[REQUEST 1]: Translate this sentence from the blog post about the foreclosure book into Spanish: "Most of us don't wish perfect strangers ill."
[REQUEST 2]: Please reproduce the blog post word for word, from "Other people's opinions" up to and including "they really exist?".

[DOCUMENT TEXT]:
┌────────
Anonymous people who hate

On Friday, Eastsider LA ran this short piece about the book: Silver Lake Foreclosure Drama Goes from Blog to Book.

"Did you see the Eastsider LA story about the book," I asked Bob as he walked in the door after work.

"Yeah. And don't worry. There were people defending you too."

"Defending me? What?"

"In the comments. You didn't read them? Don't."

"No. I didn't read them. They were mean?"

"They weren't only mean."

Shit. Not again. It all comes rushing back. I'm naked, surrounded by total strangers who are pointing and laughing at my not-as-fit-as-it-used-to-be naked body. Did I mention I'm naked? These strangers are drawing diagrams around my body... like commentators at a football game. They are circling the flaws. Both inner and outer. There's no escape.

Other people's opinions
I know how it goes because I experienced it when we were in the midst of losing our house... when I had first started blogging. I knew that writing about our huge debt, financial mistakes and foreclosure would attract opinions. A lot of opinions. And I'm of the mind that everyone is entitled to their opinion. They may be misguided. But still. We all have them. We all make snap judgements about people based on sometimes even the tiniest morsel of information. At least most of us do that. The ones that don't? I admire them. Greatly. Do they really exist?

Here's the thing, most of us have these snap judgements but don't go posting them online in the comment section. Most of us don't wish perfect strangers ill. Most of us don't get online and point and point an laugh at people when they're down. We either keep our judgements to ourselves or we acknowledge them and let them go because we realize that no one is actually perfect. We realize that we aren't perfect. And we have compassion. For ourselves and others. We have the ability to stand in someone else's shoes and at least try to imagine what it might be like for them.
└────────
[SOURCE DATA]:
┌────────
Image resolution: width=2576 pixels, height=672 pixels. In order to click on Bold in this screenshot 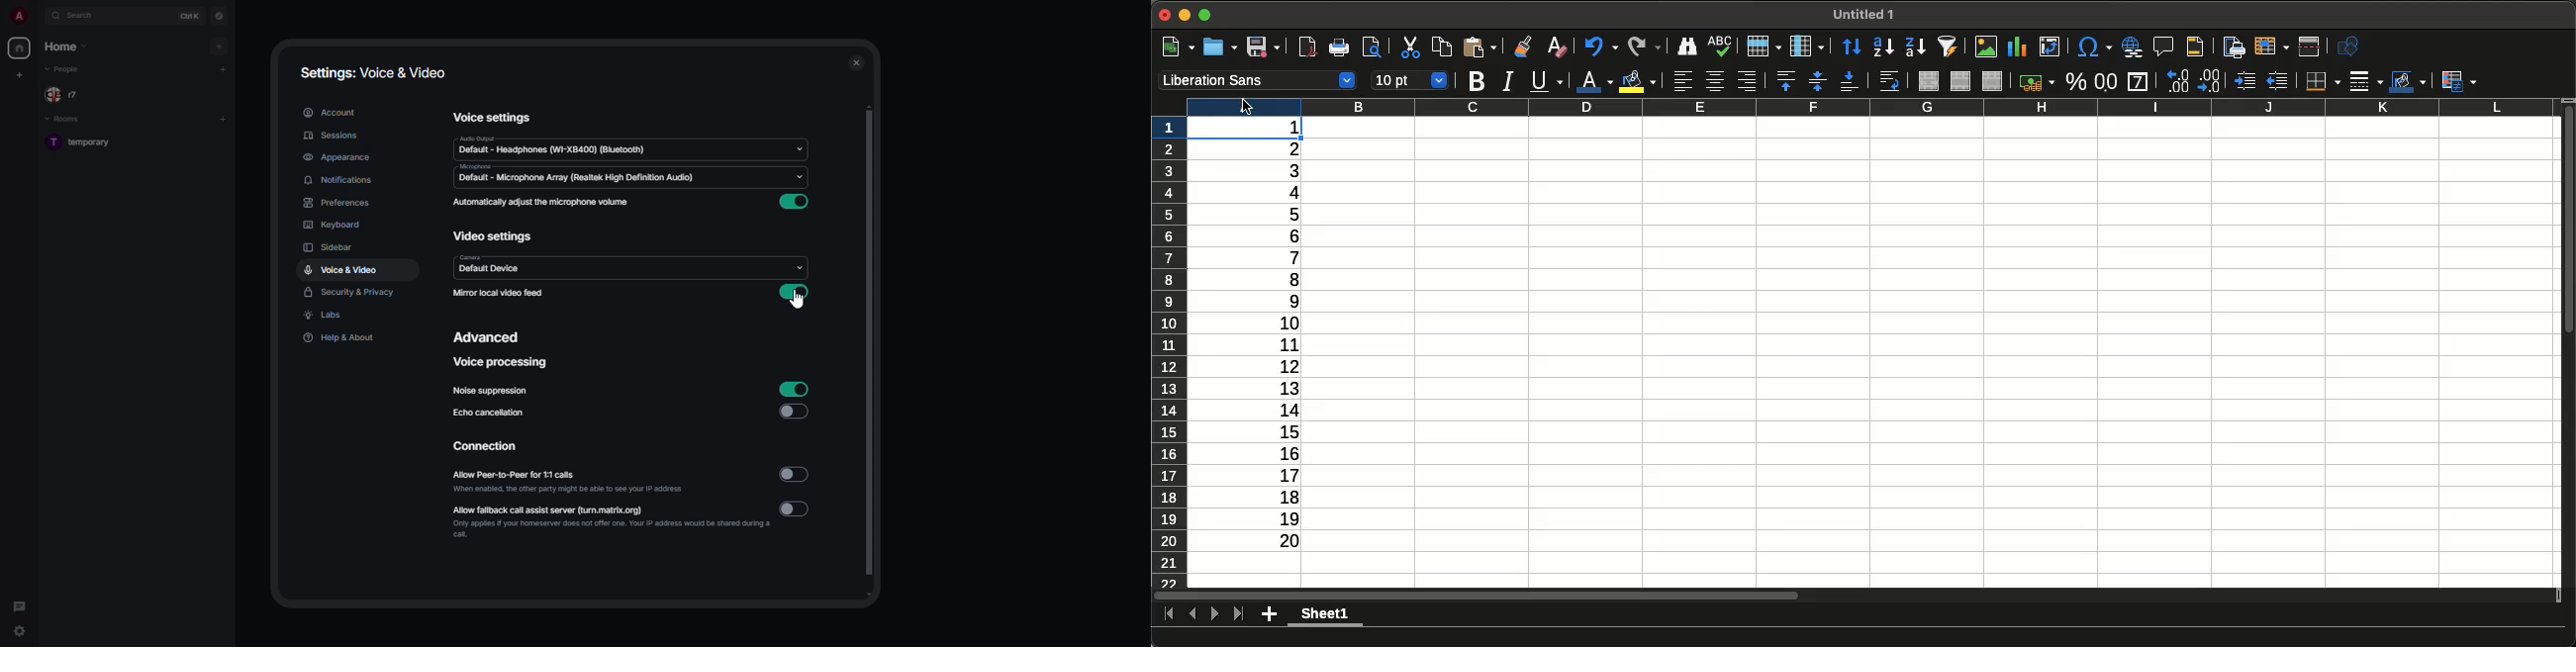, I will do `click(1476, 82)`.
└────────
[EXERCISE OUTPUT 1]: La mayoría de nosotros no les desea el mal a perfectos desconocidos.

[EXERCISE OUTPUT 2]:
Other people's opinions
I know how it goes because I experienced it when we were in the midst of losing our house... when I had first started blogging. I knew that writing about our huge debt, financial mistakes and foreclosure would attract opinions. A lot of opinions. And I'm of the mind that everyone is entitled to their opinion. They may be misguided. But still. We all have them. We all make snap judgements about people based on sometimes even the tiniest morsel of information. At least most of us do that. The ones that don't? I admire them. Greatly. Do they really exist?